* _Exercise directions_: Set down, exactly as written, every line from the top of the records below to the line containing "AdChoices (481, 2218)", both ends included, and no others.

********************

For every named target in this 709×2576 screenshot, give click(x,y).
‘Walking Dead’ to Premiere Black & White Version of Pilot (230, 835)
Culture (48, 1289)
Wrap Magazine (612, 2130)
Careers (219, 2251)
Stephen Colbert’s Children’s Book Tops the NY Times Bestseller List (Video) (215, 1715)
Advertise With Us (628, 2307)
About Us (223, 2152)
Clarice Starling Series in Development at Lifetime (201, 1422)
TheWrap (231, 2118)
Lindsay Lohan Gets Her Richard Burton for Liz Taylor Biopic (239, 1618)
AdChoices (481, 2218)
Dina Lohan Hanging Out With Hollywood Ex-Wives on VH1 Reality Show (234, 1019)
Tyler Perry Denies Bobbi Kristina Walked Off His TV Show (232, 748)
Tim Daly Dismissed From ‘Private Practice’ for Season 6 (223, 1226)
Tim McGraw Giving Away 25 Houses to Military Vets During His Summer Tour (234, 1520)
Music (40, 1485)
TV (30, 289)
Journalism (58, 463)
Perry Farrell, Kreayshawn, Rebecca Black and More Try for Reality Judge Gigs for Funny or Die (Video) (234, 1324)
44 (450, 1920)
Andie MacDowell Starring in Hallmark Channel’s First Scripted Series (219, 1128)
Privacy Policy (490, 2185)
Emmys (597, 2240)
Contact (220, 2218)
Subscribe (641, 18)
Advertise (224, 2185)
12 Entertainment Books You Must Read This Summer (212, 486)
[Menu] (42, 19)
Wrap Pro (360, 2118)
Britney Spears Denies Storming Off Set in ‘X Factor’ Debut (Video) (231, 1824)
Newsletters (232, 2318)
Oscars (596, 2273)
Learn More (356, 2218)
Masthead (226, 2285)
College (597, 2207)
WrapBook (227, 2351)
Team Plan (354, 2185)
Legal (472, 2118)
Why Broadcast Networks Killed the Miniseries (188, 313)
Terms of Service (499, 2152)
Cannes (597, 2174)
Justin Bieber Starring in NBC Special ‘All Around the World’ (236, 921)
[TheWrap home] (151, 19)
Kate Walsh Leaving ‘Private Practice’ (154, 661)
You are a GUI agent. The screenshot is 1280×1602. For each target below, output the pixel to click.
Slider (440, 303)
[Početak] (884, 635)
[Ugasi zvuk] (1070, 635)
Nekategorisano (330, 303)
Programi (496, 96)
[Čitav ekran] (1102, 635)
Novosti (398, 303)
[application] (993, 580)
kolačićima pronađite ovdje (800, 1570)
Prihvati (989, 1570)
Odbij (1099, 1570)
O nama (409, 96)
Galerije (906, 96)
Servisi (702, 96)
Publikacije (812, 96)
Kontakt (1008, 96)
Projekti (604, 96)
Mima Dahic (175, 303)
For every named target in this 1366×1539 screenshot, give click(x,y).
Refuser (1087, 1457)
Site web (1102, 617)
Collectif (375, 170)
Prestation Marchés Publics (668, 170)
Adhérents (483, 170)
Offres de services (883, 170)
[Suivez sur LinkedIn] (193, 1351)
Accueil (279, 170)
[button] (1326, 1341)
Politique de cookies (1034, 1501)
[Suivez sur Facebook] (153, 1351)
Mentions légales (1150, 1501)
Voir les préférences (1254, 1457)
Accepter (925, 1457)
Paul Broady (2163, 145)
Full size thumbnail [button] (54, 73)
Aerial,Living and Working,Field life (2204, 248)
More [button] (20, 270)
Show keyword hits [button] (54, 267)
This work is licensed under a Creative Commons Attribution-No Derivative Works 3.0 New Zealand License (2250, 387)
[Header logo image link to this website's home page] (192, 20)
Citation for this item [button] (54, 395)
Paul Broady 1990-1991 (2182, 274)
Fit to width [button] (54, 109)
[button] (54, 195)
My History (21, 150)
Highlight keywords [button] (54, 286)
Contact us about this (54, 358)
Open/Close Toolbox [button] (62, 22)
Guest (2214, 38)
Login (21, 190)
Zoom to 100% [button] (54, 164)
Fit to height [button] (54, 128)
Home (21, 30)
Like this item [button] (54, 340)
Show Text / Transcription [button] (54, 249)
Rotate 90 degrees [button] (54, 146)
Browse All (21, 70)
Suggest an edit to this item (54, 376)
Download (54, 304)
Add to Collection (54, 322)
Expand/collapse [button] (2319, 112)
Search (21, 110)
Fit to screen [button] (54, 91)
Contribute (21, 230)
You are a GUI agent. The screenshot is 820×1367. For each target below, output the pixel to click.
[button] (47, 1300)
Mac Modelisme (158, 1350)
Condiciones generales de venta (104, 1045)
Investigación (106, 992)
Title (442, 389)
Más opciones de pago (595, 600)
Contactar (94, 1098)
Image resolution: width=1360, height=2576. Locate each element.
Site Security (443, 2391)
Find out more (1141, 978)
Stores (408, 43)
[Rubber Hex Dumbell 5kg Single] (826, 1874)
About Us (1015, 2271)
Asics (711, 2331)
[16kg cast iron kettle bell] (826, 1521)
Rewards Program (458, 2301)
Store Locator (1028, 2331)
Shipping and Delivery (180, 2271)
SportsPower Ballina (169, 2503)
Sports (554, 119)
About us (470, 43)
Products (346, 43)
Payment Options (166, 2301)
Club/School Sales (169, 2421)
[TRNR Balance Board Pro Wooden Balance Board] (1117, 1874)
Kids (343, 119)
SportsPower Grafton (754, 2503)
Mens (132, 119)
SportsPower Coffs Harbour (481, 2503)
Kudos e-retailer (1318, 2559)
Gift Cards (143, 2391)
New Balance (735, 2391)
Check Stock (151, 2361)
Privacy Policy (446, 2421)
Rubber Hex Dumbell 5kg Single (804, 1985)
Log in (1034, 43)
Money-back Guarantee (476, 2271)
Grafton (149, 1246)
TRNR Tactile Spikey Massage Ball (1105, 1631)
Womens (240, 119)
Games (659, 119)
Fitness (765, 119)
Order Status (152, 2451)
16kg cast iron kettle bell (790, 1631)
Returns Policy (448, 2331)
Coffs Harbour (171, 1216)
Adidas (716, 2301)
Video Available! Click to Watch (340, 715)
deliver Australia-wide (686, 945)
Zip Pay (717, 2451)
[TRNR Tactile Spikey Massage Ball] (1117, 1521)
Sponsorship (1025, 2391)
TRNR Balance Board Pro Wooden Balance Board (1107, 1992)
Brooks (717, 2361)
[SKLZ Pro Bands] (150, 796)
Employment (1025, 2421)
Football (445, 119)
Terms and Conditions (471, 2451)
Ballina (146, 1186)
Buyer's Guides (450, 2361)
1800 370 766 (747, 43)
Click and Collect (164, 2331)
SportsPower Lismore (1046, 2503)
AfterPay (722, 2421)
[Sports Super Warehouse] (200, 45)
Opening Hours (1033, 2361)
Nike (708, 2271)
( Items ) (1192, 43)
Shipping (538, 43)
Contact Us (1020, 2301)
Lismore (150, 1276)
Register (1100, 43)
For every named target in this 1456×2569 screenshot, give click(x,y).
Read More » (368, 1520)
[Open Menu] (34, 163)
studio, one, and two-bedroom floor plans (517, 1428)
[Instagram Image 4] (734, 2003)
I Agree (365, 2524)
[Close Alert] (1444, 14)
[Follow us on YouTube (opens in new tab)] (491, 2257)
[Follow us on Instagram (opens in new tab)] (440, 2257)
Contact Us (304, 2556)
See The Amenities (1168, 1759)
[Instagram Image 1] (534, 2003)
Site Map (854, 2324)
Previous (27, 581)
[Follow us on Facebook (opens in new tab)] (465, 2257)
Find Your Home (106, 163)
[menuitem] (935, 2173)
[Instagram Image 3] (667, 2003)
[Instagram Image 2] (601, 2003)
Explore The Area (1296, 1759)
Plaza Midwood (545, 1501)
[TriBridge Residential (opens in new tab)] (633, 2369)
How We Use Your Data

********************

* _Task response_:
For every named target in this 709×2576 screenshot, give click(x,y).
‘Walking Dead’ to Premiere Black & White Version of Pilot (230, 835)
Culture (48, 1289)
Wrap Magazine (612, 2130)
Careers (219, 2251)
Stephen Colbert’s Children’s Book Tops the NY Times Bestseller List (Video) (215, 1715)
Advertise With Us (628, 2307)
About Us (223, 2152)
Clarice Starling Series in Development at Lifetime (201, 1422)
TheWrap (231, 2118)
Lindsay Lohan Gets Her Richard Burton for Liz Taylor Biopic (239, 1618)
AdChoices (481, 2218)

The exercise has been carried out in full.